Records for the task:
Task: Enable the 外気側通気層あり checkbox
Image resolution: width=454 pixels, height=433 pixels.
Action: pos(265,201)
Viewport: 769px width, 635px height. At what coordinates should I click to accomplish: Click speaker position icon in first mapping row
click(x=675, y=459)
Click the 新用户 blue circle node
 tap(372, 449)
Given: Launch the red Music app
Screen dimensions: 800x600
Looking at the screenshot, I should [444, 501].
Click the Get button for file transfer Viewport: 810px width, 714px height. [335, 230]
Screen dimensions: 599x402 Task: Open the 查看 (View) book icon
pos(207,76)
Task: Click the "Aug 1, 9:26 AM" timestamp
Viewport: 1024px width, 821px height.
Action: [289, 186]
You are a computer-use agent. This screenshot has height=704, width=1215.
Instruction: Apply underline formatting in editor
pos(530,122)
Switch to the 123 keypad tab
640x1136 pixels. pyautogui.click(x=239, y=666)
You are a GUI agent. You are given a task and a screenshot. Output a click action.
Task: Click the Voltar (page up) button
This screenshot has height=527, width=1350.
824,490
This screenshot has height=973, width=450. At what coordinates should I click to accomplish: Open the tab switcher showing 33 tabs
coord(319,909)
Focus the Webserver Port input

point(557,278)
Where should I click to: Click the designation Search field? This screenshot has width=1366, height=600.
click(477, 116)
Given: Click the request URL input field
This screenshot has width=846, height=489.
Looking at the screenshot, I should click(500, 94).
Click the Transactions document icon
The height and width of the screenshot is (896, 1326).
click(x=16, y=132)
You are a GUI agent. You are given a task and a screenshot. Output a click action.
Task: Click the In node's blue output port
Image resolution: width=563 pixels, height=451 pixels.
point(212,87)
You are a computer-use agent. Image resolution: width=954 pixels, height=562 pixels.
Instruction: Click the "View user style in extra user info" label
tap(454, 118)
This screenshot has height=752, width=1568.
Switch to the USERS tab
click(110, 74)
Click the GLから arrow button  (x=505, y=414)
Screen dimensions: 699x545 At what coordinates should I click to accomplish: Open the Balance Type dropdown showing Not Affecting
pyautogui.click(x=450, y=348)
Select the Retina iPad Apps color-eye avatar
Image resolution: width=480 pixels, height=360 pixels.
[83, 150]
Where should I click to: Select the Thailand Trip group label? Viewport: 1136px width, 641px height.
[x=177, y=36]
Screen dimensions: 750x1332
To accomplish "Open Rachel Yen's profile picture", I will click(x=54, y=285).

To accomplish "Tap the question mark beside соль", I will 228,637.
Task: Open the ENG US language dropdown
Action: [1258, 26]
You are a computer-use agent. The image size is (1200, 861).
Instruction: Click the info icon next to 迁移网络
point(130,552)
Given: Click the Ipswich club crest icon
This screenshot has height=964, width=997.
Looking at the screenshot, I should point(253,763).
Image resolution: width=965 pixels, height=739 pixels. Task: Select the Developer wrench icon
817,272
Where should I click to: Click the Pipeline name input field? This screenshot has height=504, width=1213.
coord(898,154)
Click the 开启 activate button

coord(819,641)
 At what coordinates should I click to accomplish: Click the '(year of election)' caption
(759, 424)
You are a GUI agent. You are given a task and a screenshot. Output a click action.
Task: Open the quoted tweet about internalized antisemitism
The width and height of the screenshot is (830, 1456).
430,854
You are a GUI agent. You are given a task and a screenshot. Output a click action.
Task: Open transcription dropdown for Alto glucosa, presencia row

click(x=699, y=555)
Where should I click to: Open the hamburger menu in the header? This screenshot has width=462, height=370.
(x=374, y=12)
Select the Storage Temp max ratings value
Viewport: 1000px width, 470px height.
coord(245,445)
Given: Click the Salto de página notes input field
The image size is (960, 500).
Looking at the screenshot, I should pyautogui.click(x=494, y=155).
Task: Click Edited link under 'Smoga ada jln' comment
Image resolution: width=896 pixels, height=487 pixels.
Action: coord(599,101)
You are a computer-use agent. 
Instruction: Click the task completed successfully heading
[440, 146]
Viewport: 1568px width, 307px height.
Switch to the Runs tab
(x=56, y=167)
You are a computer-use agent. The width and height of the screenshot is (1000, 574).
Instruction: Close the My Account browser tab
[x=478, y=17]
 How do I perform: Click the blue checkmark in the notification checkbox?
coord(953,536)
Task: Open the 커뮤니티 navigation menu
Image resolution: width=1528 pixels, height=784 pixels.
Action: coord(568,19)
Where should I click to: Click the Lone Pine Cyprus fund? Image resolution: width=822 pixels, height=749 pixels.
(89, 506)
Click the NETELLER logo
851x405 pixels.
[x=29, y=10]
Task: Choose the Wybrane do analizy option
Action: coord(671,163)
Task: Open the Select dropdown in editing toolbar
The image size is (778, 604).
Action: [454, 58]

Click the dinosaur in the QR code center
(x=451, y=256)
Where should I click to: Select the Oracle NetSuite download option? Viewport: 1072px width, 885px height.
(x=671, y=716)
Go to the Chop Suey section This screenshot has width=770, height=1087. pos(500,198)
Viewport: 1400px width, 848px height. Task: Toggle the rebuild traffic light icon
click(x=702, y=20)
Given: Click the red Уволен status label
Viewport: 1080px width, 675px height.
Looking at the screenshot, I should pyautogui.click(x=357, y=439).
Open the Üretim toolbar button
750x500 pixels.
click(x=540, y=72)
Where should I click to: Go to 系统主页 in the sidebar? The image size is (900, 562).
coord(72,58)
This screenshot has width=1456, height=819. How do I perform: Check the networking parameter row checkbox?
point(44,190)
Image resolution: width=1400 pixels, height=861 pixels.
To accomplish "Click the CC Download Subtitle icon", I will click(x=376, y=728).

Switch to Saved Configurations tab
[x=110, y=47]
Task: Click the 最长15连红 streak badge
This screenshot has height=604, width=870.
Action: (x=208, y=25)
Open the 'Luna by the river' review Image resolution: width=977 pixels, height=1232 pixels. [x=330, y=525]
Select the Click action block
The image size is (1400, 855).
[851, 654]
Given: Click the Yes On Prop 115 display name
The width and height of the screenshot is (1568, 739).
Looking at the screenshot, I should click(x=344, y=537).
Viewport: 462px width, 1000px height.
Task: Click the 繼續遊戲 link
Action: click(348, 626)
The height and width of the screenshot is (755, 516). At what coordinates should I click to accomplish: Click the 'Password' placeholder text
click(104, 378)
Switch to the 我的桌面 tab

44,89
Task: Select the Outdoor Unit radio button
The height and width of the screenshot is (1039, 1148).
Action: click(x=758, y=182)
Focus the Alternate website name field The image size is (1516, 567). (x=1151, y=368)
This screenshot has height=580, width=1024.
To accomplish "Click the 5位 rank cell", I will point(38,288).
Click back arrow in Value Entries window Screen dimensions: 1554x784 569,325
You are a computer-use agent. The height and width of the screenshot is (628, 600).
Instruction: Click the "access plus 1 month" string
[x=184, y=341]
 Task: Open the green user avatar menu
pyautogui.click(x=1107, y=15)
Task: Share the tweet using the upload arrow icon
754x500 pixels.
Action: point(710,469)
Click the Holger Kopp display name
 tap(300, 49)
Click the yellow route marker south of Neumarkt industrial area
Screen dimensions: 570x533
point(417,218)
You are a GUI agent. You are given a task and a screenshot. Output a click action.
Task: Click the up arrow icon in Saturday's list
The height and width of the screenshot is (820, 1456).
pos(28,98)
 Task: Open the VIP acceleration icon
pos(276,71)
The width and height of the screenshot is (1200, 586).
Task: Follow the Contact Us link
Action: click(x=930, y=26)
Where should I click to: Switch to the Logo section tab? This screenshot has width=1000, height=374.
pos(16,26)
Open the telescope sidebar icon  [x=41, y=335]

What needs to be done:
Note each line above that holds "tweet", then copy all of them.

Written answer:
Task: Open the quoted tweet about internalized antisemitism
Task: Share the tweet using the upload arrow icon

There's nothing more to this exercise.